**TASK TO CARRY OUT:** Please swap "Viewport" for "Window" throughout these items and write them out again with everything else unchanged.

>>

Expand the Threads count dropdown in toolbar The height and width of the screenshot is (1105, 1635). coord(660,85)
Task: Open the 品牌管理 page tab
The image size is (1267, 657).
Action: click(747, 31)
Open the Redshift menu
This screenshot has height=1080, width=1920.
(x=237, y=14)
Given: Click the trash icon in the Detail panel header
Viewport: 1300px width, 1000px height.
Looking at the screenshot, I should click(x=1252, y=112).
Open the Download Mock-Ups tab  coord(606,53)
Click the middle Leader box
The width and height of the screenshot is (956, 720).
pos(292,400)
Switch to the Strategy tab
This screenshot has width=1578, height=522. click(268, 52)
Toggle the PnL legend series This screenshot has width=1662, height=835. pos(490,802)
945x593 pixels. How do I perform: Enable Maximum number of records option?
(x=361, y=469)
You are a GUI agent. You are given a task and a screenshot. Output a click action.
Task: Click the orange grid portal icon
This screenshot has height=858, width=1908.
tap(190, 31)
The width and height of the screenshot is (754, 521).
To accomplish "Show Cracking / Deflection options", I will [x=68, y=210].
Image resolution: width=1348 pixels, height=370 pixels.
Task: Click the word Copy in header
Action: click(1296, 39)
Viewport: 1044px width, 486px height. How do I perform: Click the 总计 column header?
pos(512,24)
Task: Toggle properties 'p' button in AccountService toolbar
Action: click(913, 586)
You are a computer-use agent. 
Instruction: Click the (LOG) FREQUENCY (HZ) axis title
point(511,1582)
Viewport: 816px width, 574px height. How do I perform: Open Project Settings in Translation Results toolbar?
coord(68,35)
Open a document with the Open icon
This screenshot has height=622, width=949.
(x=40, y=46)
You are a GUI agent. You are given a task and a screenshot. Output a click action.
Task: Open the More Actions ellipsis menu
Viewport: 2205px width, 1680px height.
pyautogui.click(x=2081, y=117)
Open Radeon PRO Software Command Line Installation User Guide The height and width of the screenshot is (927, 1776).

<<

**FINISHED EXERCISE:**
Expand the Threads count dropdown in toolbar The height and width of the screenshot is (1105, 1635). coord(660,85)
Task: Open the 品牌管理 page tab
The image size is (1267, 657).
Action: click(747, 31)
Open the Redshift menu
This screenshot has height=1080, width=1920.
(x=237, y=14)
Given: Click the trash icon in the Detail panel header
Window: 1300px width, 1000px height.
Looking at the screenshot, I should click(x=1252, y=112).
Open the Download Mock-Ups tab  coord(606,53)
Click the middle Leader box
The width and height of the screenshot is (956, 720).
pos(292,400)
Switch to the Strategy tab
This screenshot has width=1578, height=522. click(268, 52)
Toggle the PnL legend series This screenshot has width=1662, height=835. pos(490,802)
945x593 pixels. How do I perform: Enable Maximum number of records option?
(x=361, y=469)
You are a GUI agent. You are given a task and a screenshot. Output a click action.
Task: Click the orange grid portal icon
This screenshot has height=858, width=1908.
tap(190, 31)
The width and height of the screenshot is (754, 521).
To accomplish "Show Cracking / Deflection options", I will [x=68, y=210].
Image resolution: width=1348 pixels, height=370 pixels.
Task: Click the word Copy in header
Action: click(1296, 39)
Window: 1044px width, 486px height. How do I perform: Click the 总计 column header?
pos(512,24)
Task: Toggle properties 'p' button in AccountService toolbar
Action: click(913, 586)
You are a computer-use agent. 
Instruction: Click the (LOG) FREQUENCY (HZ) axis title
point(511,1582)
Window: 816px width, 574px height. How do I perform: Open Project Settings in Translation Results toolbar?
coord(68,35)
Open a document with the Open icon
This screenshot has height=622, width=949.
(x=40, y=46)
You are a GUI agent. You are given a task and a screenshot. Output a click action.
Task: Open the More Actions ellipsis menu
Window: 2205px width, 1680px height.
pyautogui.click(x=2081, y=117)
Open Radeon PRO Software Command Line Installation User Guide The height and width of the screenshot is (927, 1776).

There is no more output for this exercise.